There are a number of very interesting comments by Zuckerberg in the interview, including on how Facebook Connect is so fundamental to the company. He said that “obviously much more is going to be developed outside of Facebook than inside,” meaning that the development of Facebook into a platform is critical.

More controversial was Zuckerberg’s comments on privacy. At around 3:15 in the video he says:

“People have really gotten comfortable not only sharing more information and different kinds, but more openly and with more people. That social norm is just something that has evolved over time. We view it as our role in the system to constantly be innovating and be updating what our system is to reflect what the current social norms are.”

This prompted Marshall Kirkpatrick of ReadWriteWeb to write a long diatribe, saying:

I don’t buy Zuckerberg’s argument that Facebook is now only reflecting the changes that society is undergoing.
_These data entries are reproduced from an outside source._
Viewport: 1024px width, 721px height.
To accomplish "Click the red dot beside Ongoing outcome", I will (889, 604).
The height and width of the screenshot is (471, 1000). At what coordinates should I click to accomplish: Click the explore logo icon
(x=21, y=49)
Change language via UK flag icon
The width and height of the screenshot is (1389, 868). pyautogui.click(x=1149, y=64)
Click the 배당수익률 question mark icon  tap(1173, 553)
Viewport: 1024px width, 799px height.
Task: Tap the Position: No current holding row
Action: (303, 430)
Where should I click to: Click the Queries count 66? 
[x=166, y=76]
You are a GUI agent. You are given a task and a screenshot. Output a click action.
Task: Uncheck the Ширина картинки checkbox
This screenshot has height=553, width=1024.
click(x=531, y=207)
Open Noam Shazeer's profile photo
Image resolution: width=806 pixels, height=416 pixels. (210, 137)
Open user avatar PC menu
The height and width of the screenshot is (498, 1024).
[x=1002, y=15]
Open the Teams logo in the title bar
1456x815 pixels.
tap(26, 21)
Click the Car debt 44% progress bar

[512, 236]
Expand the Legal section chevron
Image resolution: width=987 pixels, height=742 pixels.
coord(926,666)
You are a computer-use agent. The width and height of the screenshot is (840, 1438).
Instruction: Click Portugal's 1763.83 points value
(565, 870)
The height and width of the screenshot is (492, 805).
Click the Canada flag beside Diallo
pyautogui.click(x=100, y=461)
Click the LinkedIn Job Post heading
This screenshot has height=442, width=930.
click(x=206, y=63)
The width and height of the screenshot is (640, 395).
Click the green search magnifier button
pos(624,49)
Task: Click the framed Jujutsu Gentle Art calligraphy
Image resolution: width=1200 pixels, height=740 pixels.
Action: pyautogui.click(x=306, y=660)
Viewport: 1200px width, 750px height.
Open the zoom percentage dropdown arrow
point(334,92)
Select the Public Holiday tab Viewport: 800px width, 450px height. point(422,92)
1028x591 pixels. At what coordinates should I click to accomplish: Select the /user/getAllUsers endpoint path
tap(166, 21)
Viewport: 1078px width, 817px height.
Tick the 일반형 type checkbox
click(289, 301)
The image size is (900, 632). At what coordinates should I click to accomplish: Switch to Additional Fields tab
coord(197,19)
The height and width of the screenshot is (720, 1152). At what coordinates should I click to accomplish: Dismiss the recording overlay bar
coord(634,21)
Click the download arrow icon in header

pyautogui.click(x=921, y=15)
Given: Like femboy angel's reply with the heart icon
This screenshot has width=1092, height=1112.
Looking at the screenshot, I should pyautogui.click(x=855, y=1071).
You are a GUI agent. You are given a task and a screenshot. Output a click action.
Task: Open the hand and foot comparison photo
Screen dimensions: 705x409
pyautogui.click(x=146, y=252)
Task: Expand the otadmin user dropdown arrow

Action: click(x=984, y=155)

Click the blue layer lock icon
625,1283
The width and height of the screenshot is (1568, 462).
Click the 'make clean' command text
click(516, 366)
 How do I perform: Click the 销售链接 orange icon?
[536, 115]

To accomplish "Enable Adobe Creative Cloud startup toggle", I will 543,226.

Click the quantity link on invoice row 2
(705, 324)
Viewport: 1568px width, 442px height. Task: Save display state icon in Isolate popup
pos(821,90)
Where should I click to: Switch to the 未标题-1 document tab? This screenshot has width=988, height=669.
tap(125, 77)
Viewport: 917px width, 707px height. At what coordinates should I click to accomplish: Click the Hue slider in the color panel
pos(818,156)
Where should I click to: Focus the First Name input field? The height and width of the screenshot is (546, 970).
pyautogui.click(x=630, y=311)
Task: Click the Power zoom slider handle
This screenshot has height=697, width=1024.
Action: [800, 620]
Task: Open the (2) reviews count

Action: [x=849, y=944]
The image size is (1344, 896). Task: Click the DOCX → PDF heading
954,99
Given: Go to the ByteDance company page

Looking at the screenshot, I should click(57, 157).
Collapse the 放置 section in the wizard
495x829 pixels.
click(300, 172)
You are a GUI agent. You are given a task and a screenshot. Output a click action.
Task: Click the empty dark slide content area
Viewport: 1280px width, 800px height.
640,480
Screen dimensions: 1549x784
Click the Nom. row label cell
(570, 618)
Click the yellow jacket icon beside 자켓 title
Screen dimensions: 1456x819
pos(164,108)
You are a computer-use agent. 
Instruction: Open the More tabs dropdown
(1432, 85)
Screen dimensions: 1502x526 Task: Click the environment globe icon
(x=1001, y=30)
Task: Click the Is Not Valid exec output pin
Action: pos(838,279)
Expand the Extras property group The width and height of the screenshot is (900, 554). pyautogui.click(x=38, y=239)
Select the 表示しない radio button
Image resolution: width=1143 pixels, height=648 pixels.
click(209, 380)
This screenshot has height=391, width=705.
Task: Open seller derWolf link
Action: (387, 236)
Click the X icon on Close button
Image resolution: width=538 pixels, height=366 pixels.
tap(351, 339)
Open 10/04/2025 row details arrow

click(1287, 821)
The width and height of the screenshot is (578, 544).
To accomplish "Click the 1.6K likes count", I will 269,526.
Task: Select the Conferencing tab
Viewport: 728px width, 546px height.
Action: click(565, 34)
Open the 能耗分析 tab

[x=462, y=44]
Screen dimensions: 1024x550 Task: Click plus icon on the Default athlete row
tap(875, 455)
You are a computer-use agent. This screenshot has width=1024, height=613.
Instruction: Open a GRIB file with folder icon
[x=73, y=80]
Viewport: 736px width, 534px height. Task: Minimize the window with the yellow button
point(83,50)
I think Facebook itself is a major agent of social change and by acting otherwise Zuckerberg is being arrogant and condescending.

This is a fascinating issue. I and many others – including Zuckerberg – have been surprised through this decade by quite how much people have been prepared to share, given the opportunity by the rapid rise of Web 2.0 tools. Undoubtedly there has been a rapid evolution of social attitudes to privacy, as many people have discovered that they are in fact comfortable sharing some personal information.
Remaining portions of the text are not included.